Perhaps it’s time we stopped electing Conservatives to these positions, and returned a PCC who can provide a more independent voice for the policing needs of Suffolk’s communities.
James Sandbach
Liberal Democrat candidate for Suffolk Police and Crime Commissioner
The true cost of Brexit is emerging
Brexit will only be good for us was the recent message by your columnist Steve Britt (Diss Express, January 8).
Whatever side you sit on, we all want the best for Britain and that can only happen if we face reality and deal with it.
I have the advantage of writing some weeks after the UK finally left the EU and am perhaps able to see more clearly what just some of the immediately apparent downsides are. There will be some that may be short-lived but most will be permanent.
The Government may have taken back control but the people have lost power. Since Christmas:
- The UK government has promised repeatedly to ‘match or exceed EU environmental regulations’. The Government opted not to apply, from January 1, a new EU rule banning the export of unsorted plastic waste to developing countries. The UK instead chose to keep a loophole allowing exports. The UK is one of the worst culprits globally, second only to the US in total exports of plastic waste.
- “No border in the Irish sea”. A group of supermarket bosses operating in Northern Ireland branded the new customs regulations ‘unworkable’, and blamed them for depleted shelves in shops.

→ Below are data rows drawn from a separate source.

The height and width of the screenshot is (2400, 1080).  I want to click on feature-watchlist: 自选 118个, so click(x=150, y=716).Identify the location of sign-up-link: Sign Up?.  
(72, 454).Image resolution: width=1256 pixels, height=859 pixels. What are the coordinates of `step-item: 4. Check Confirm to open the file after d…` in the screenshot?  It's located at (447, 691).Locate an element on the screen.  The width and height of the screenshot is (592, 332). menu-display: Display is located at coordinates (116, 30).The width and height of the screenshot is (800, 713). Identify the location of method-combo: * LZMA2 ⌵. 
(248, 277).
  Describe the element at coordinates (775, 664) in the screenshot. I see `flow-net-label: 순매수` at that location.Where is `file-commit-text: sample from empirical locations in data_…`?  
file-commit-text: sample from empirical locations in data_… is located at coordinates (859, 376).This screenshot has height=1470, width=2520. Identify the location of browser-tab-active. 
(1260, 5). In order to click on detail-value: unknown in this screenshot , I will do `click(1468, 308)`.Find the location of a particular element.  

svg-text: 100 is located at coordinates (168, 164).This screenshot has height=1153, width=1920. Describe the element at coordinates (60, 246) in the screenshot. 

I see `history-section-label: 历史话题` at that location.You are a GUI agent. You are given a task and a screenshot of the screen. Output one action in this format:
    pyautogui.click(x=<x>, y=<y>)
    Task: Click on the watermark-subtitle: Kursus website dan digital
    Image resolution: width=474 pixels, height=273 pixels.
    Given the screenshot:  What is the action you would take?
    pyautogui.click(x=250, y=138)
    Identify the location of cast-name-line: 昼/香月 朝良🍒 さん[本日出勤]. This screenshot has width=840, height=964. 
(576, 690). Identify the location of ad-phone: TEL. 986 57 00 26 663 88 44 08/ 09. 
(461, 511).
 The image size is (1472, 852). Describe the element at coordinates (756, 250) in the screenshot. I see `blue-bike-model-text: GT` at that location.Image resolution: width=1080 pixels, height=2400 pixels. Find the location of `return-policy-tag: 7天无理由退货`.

- Brexit bureaucracy has caused fish prices to crash as much as 80 per cent because of delays in exports of shell fish, in particular. Scottish fishermen are now landing catches in Denmark. Someone, probably the fisheries minister, did not understand that most of the fish in British waters is exported and most of the fish we eat is imported.
- Direct employment is suffering, especially in the entertainment industry. Musicians and creative artists have decried the UK Government’s choice to reject the offer of visa-free tours by performers in the EU.
- Meanwhile, in a sign that manufacturers are beginning to feel the Brexit damage, Ford raised the prices of two new models by £1,700 after they became subject to tariffs under the Brexit deal’s ‘rules of origin’.
- Ineos has decided to move the production of its new electric vehicle to the border of France and Germany, having previously promised to build it in south Wales.
- Many manufacturing companies, especially those selling products under £100, face pulling out of the EU market as the cost of deliveries, customs and courier fees for collecting VAT make it uneconomic to send many parcels to the EU.
- It is estimated that 2020 saw a reduction of more than one million jobs held by non-UK born citizens. Racists will no doubt cheer but the rest of us will rue the day. Healthcare services are suffering from staff shortages, which is nothing new, but it is getting worse. The Government answer seems to be to get rid of the Working Time Directive and tell NHS and care workers they should work longer hours (interview of Cornish Conservative MP on BBC News) and presumably give up the lengthy breaks they now have no time to take. The Financial Times reported last month that ministers want to reduce minimum levels of holiday pay as well.
- And now the Government has abolished the Parliamentary Select Committee on Brexit because ‘Brexit is done’. There are dozens of new working groups and regular reviews of EU and UK civil servants to take place for at least a decade and only this government, the competence of which many commentators say varies from poor to abysmal, to make sure they get it right. Its track record indicates it may have some difficulty.
It is not only in the USA that chickens are coming home to roost. The Government must be prepared to reopen negotiations to return our borders to the single market that would require the UK to accept regulations which the Government claims it does not want to change.
So the chaos on our borders is all because the Government wants to have the right to do something it claims it does not want to do.
It is now obvious that this right is getting very expensive and disruptive to business and workers.